The illustrious Russian editor is animated, delivering words in quick staccato; her eyes jiggle and her hands reach down for cigarettes. Ms Timchenko hasn’t been sleeping well for much of the past year and a half, she says.

Stress has been constant: first as a high-profile casualty of the Kremlin’s brutal crackdown on independent media, and then working 24-7 with a group of her compatriots to build a ballsy new independent news platform, “Meduza.io”, publishing for Russia from exile.

When, last March, Ms Timchenko was dismissed as editor of Lenta.ru— a well-respected news site that she had edited for a decade — 74 journalists, secretaries, programmers and managers resigned in protest. Some 22 have joined her in Riga. They have relocated families and left behind friends, relatives and the big lights of Moscow. But they are almost universal in saying the move gives them the best chance to remain professional journalists.

“The Kremlin today is like a wolf, circling below a tree with the remaining free media clinging on for dear life,” Ms Timchenko says. “If we had created Meduza in Moscow, we’d be under constant threat of receiving a visit from men in masks. Why would we want to risk that?”

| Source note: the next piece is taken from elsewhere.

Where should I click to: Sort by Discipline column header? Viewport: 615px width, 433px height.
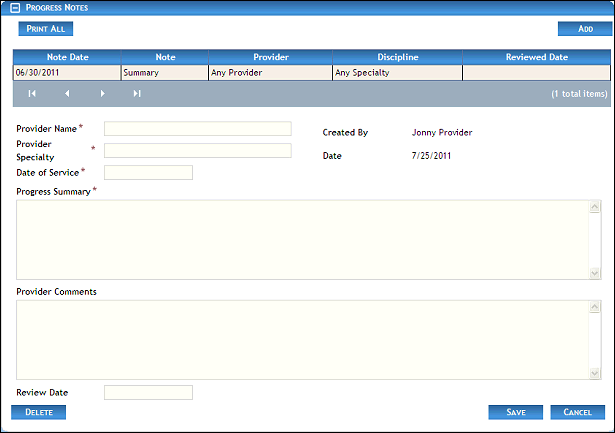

So far the Riga gamble seems to be paying off. Enough sympathetic donors have been found to get it off the ground, and audience figures are growing exponentially (traffic is up to 2.7 million visitors a month within the first six months of operation). Ms Timchenko has just been nominated for a European press prize.

A year on from her dismissal from Lenta, gagging clauses no longer apply, and Ms Timchenko has begun to talk openly about the chain of events that led to her departure. She says she believes the oligarch owner was put under pressure over her coverage of the EuroMaidan revolution in Ukraine. “It was pathetic. He told me he hadn’t got any trump cards in his pocket, that the Kremlin had said they weren’t happy, and that I had to go,” she said.

Leaked text messages have since apparently shown that a mid-level Kremlin functionary conspired with a commercial manager to persuade Mr Mamut to fire his “troublesome” editor. It is unclear how much further up the Kremlin chain of command the operation went. Alexey Goreslavsky, known for his Kremlin ties, was appointed in Ms Timchenko’s place, and under his editorship, Lenta has taken a decidedly loyal turn.

Ms Timchenko says she realised she was about to be sacked but could not find the strength to argue with the owner. “When Mamut brought me into his office, my only question was ‘when?’, to which he replied “now”. It was such a loathsome experience I didn’t want to say anything”

Some have put it to Ms Timchenko that she failed to offer resistance, or do enough to find a compromise way of working with the Kremlin. The editor rejects such criticism: “I’m a woman well able to do compromises, but you just can’t compromise with a terrorist, with a maniac, with someone whose job it is to kill you. I knew what was required of me.” Others have attacked the new Meduza operation over a perceived lack of transparency over funding. It is public knowledge, for example, there were negotiations with oligarch Mikhail Khodorokovsky but very little is known about the organisation’s current benefactors.

Ms Timchenko denies the Khodorkovsky negotiations came to anything, and says naming her donors would see a hunting season begin: “If there is one thing I’ve learnt, it is that the Kremlin likes to use investors to turn up the pressure on journalists. They have their life, their business interests.”

An EU registration certificate will certainly protect Meduza from traditional economic and physical threats. But, as Meduza’s staff themselves admit, it is unclear how far up the censorship road the Kremlin is willing and able to go — and whether they make an attempt to block access [from within Russia]. Ilya Krasilshchik, Meduza’s publisher, says they have built in a number of safeguards for such events but admits they anticipate the road will become rockier should the audience continue to grow at its current rate.

According to Ms Timchenko, some Kremlin bureaucrats have even taken to sending greetings and cryptic messages through common friends. “They ask to pass on that they’ve all downloaded our application, and that they are all reading us attentively” she says. “What does it all mean? We don’t dare to ask.”